Summary of Class 13. Hamiltonian path
Success is not final, failure is not fatal: it is the courage to continue that counts.
A Hamiltonian path or traceable path is a path that visits each vertex of the graph exactly once.
A Hamiltonian cycle (or Hamiltonian circuit) is a Hamiltonian Path such that there is an edge (in graph) from the last vertex to the first vertex of the Hamiltonian Path.
0. Permutation and combination
set and subset:
sequence and subsequence:
https://www.mathsisfun.com/sets/sets-introduction.html
http://www.mathsisfun.com/algebra/sequences-series.html
permutation: the act of arranging all the members of a set into some sequence or order
combination: a selection of items from a collection without order
Problem: print all the combination of "abcd". backtracking-like method and bitmask method.
Solution: recursive, bit-mask
1. brute force (STL next_permutation)
Hamiltonian cycle search : permutation of all nodes (n!)
STL: next_permutation(begin(), end()), bidirectional iterator
int adj[MAXN][MAXN];
bool hamiltonian (int n){
int v[n];
for (int i=0; i<n; i++)
v[i] =i;
do {
bool valid=true;
for(int i=0; i<v.size()-1; i++) {
if(adj[v[i]][v[i+1]] == false){
valid=false;
break;
}
}
if(valid)
return true;
} while(next_permutation(v, v+n));
return false;
}
2. backtracking
void hamCycleUtil(bool graph[V][V], bool visited[V], vector<int> &path, int pos, int times)
void hamCycle(bool graph[V][V])
3. DP (I think it has little value in application)

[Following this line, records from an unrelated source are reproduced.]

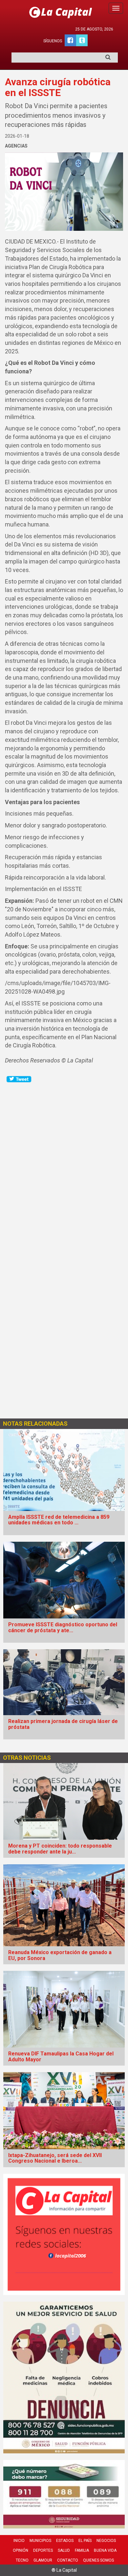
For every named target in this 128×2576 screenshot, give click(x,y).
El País (85, 2540)
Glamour (42, 2560)
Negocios (106, 2540)
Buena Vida (105, 2550)
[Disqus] (64, 1165)
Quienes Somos (98, 2560)
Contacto (67, 2560)
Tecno (22, 2560)
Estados (65, 2540)
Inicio (19, 2540)
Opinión (20, 2550)
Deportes (43, 2550)
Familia (82, 2550)
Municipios (40, 2540)
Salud (64, 2550)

Invented by Bellman, Held, and Karp. Good material for learning DP.
My explanation:
For every subset S of vertices check whether there is a path that visits "EACH and ONLY" the vertices in S exactly once and ends at a vertex v. This is the state. I use S(X) to represent the possible hamitonian path if it exists (true).
state: dp[i][j]
i: the ending vertex of hamitonian path
j: the subset of all vertices. You can use the bitmask to represent it.
initial state:
For every subset S(x), which only includes one vertex x, it is true, because the hamitonian path starts at x and ends at x.
state transition:
for every vertex y, if subset S does not include it has hamitonian path, which ends at vertext x, and there is a connection betweek x and y, the subset {S(x), y} will have a hamitinian path, which ends at y.
result:
for n vertex, 2^n-1 will have all the vertices in it. If any of them is true, there is hamitonian path
bool check_using_dp(int adj[][MAXN], int n){
bool dp[MAXN][1<<MAXN]={0};
for(int i=0; i<n; i++)
dp[i][1<<i]=true;
for(int i=0; i<(1<<n); i++){
for(int j=0; j<n; j++)
if(i&(1<<j)){
for(int k=0; k<n; k++)
if(i&(1<<k) && adj[k][j] && k!=j && dp[k][i^(1<<j)]){
dp[j][i]=true;
break;
}
}
}
for(int i=0; i<n; i++)
if(dp[i][(1<<n)-1])
return true;
return false;
}
Question: Why DP is faster than Brute Force method in this case?